Depuis peu, l’intelligence artificielle (IA) pique la curiosité de tout le monde. Bien que l’élément à l’origine de toute cette attention ait été les capacités de l’IA générative et des grands modèles de langage ainsi que des assistants virtuels comme ChatGPT, il ne fait aucun doute que l’IA est prometteuse.

Qu’il s’agisse de sa capacité à fournir de l’information pour offrir de meilleurs soins de santé et orienter les décisions médicales, d’améliorer l’expérience client ou de mettre au point les méthodes de tarification et de sélection des risques, l’IA présente des avantages qui semblent infinis. En outre, elle facilite la compréhension de l’impact des changements climatiques, aide les conseillers financiers à tailler des solutions et des services sur mesure, améliore les activités de recherche et de développement conduisant aux découvertes scientifiques, génère des codes de programmation en plus de faire la synthèse de rapports. Certains estiment que l’IA pourrait transformer radicalement notre économie, notre société et l’humanité.

Ces avantages sont rendus possibles grâce à la masse de données à la disposition des algorithmes d’IA, qui continue de croître de façon exponentielle en raison de la numérisation. De plus, les coûts du stockage de données et de l’informatique ne cessent de baisser, tandis que l’on continue de créer des algorithmes toujours plus poussés.

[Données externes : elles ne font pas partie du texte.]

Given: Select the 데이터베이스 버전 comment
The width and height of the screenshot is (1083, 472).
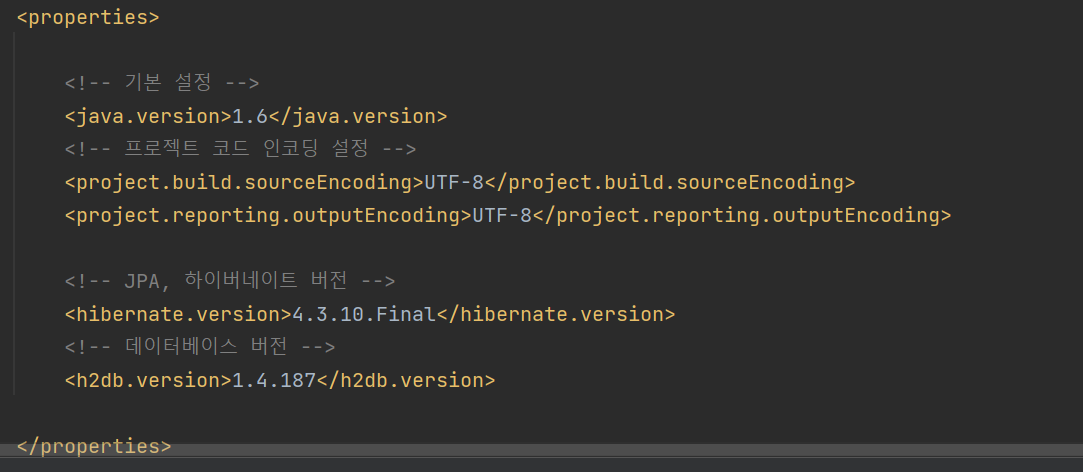Looking at the screenshot, I should [200, 347].
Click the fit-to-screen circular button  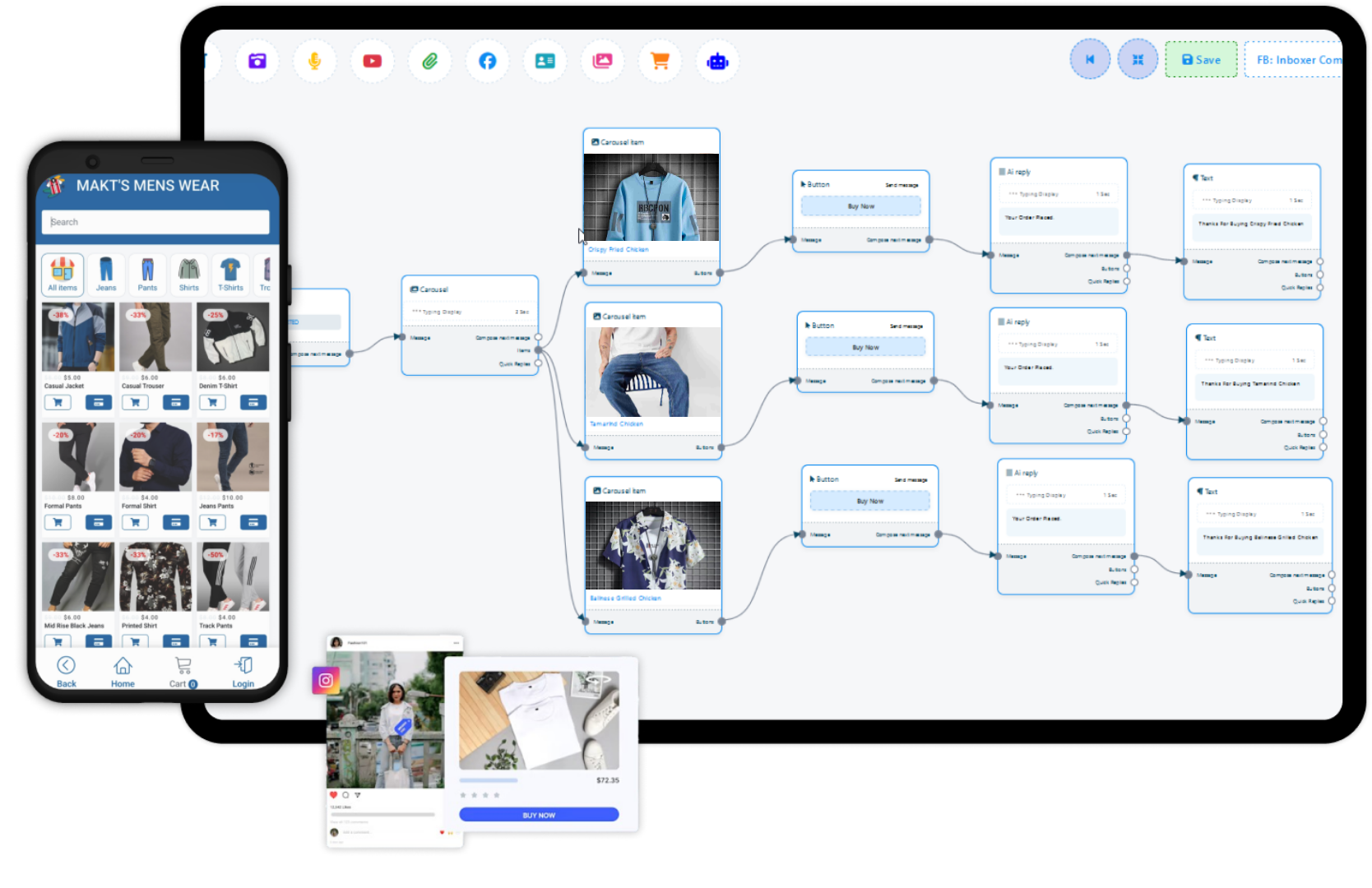click(x=1138, y=59)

Toutefois, malgré ses avantages et selon la situation, l’IA est une arme à double tranchant. Des doutes ont été soulevés quant à la fiabilité de l’IA. On s’interroge notamment sur la possibilité que les algorithmes d’IA détectent des biais subtils dans les données sur lesquelles ils s’entraînent, puis les amplifient considérablement. Les algorithmes d’IA peuvent détecter dans une masse de données des tendances incroyablement complexes. Les algorithmes peuvent être eux-mêmes assez complexes et cette opacité fait en sorte qu’il est parfois difficile d’apprécier et d’expliquer leur robustesse. La protection de la vie privée, la propriété intellectuelle et les questions juridiques sont autant de questions que soulève l’IA générative.

Les risques de l’IA

Non seulement l’IA présente les mêmes risques que ceux des modèles traditionnels, mais il se pourrait aussi qu’elle les exacerbe. La figure 1 qui suit illustre d’autres risques pouvant découler de l’adoption et de l’utilisation de l’IA.

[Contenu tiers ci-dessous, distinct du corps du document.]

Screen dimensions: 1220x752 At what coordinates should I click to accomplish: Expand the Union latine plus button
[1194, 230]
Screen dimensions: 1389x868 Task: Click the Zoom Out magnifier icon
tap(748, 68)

Figure 1 : Risques liés à l’IA

L’aspect positif de l’IA réside dans sa capacité à apprendre des tendances, même étonnantes, à partir d’une masse importante de données. Des problèmes surviennent si le modèle d’IA est surentraîné, si les données du monde réel ou de production ne correspondent pas aux données d’entraînement et aux tendances apprises ou que l’algorithme apprend quelque chose des données à l’insu des développeurs. Par conséquent, si l’un ou certains de ces problèmes surviennent, le risque d’obtenir des résultats erronés s’en trouve accru, surtout si le modèle est utilisé à des fins pour lesquelles il n’a pas été entraîné.

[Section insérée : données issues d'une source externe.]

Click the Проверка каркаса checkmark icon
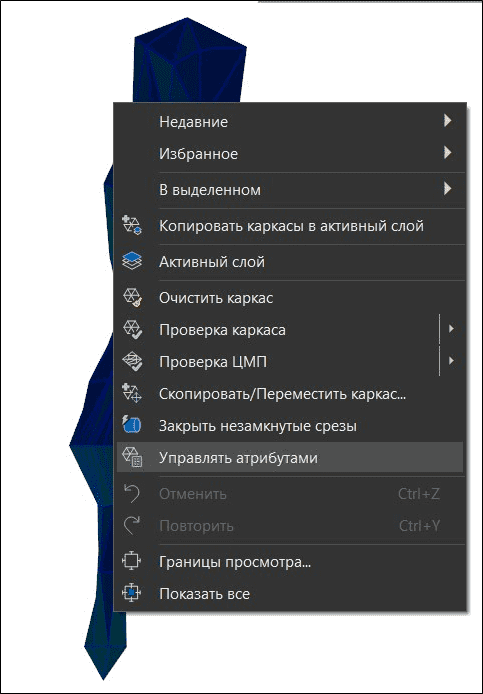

La complexité de certains algorithmes d’IA fait en sorte qu’il est difficile de comprendre comment les résultats sont produits, voire de les expliquer. L’autoapprentissage ou les modèles dynamiques qui apprennent en cours d’exécution posent encore de plus grandes difficultés.

Le volume même de données qu’utilise l’IA, qui ne cesse d’augmenter, de même que la variété et la vélocité des données, rend difficiles leur gouvernance et la préservation de leur intégrité et de leur qualité. Vu que les systèmes d’IA sont guidés par les données et sont davantage interconnectés, ils peuvent devenir plus vulnérables au piratage et aux cyberattaques. Des attaques par empoisonnement de données ou de modèles, qui s’effectuent par l’ajout d’échantillons spéciaux aux ensembles de données d’entraînement ou par l’intégration de logiciels malveillants à du code source libre, peuvent se produire afin d’induire en erreur les systèmes d’IA pendant leur fonctionnement ou créer des vulnérabilités.

Outre le piratage, qui met à risque les données privées, le désir même d’exploiter de plus en plus de données pour en tirer de l’information et des avantages pourrait mener à la collecte et à l’utilisation de données sans consentement, qu’elles soient privées ou non. L’IA a la capacité de démasquer des données anonymisées. En outre, les résultats des modèles d’IA peuvent divulguer des données sensibles de manière directe ou par inférence. Le pouvoir de l’IA de détecter des tendances étonnantes lui permet d’apprendre des biais subtils et de les magnifier, ce qui entraîne des conséquences imprévues. On avance l’argument d’exclure les variables protégées comme la race et le sexe, mais celles-ci peuvent être déduites par les algorithmes. Les allégations de discrimination découlant de résultats injustes et d’atteintes à la vie privée pourraient entacher la réputation d’une institution ou lui causer des problèmes judiciaires.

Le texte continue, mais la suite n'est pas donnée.